Tuesday, December 12, 2006

A Conspiracy Nut? Well, Listen to our Presidents

Throughout our history as a nation, our Presidents, from Washington to Kennedy, have felt compelled to speak to the public of the dangers of secret societies and conspiracies. Perhaps we should listen to them.

George Washington openly discusses the existence and influence of secret societies in the founding of the US government in correspondence with the Reverend G.W. Snyder from Mount Vernon in 1798. Washington (himself a 33rd degree Scottish Rite Freemason) rejects the proposition that Illuminati and Freemasons actually controlled the government, but is forthright in acknowledging the infiltration and influence of their adherents in the political parties.

"I have heard much of the nefarious, and dangerous plan, and doctrines of the Illuminati....It was not my intention to doubt that the Doctrines of the Illuminati, and principles of Jacobinism had not spread in the United States. On the contrary, no one is more truly satisfied of this fact than I.

The idea that I meant to convey, was, that I did not believe that the Lodges of Freemasons in this Country had, as Societies, endeavoured to propagate the diabolical tenets of the first, or the pernicious principles of the latter (if they are susceptible of separation). That individuals of them may have done it, or that the founder, or instrument employed to found, the Democratic Societies in the United States [i.e., the political parties] may have had these objects; and actually had a separation of the People from their Government in view, is too evident to be questioned."

This blog's title is taken from Woodrow Wilson's comments on the workings of international conspirators, and the citation appears in full on the masthead. More on this subject in later posts.

Of course the most famous of these warnings is Eisenhower's Farewell Speech to the Nation, and his description of the growing power and influence of the military-industrial complex. This speech is well worth viewing in its entirety for several reasons. First, it is shockingly literate and so reminds us of the the profoundly debased level of our current political discourse. Secondly, it neatly delineates and defines the shadowy nexus of military and corporate interests that had already rivaled and was poised to supplant the actual Constitutional government of the United States.

Also, it is crucial to note that Eisenhower does not define the threat that "commands our whole attention and absorbs our very beings" as Communism, but as "a hostile ideology, global in scope, ruthless in purpose, and insidious in method." As essentially an honest man, Eisenhower knew full well that Communism was the creation of these hostile ideologues, their useful tool, and he could not in good conscience mislead the American public about the true nature of our enemies.

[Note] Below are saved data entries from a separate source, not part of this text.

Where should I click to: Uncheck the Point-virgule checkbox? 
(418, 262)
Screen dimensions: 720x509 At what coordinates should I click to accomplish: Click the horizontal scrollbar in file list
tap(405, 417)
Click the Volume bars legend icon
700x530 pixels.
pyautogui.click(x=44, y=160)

No less sobering is John F. Kennedy's remarkable and chilling speech before the National Press Club a few months before his assassination. In it, he appeals to the assembled press corps to "help in the enormous task of informing and alerting the American people" to the "ruthless conspiracy" facing the nation.

He states that we are opposed around the world by a monolithic and ruthless conspiracy that relies primarily on covert means for expanding its sphere of influence, on infiltration instead of invasion, on subversion instead of elections, on intimidation instead of free choice, upon guerrillas by night instead of armies by day. It is a system which has conscripted vast human and material resources into the building of a tightly knit, highly efficient machine that combines military, diplomatic, intelligence, economic, scientific and political operations. Its preparations are concealed, not published. Its mistakes are buried, not headlined. Its dissenters are silenced, not praised. No expenditure is questioned, no rumour is printed, no secret is revealed.

Again, one cannot help but be reminded of the high level and seriousness of Presidential discourse, and again remark upon JFK's deliberate avoidance of attributing this conspiracy to the Soviets or Communism. Again, Communism was a useful tool, the creation of other, higher powers.

Finally, it is important to note that Kennedy's is the last such Presidential warning; with his assassination the shadow government took control of Constitutional government, and all subsequent Presidents have been handmaidens to, and servants of, the real, unseen powers that control the United States. This long Presidential silence is deafening.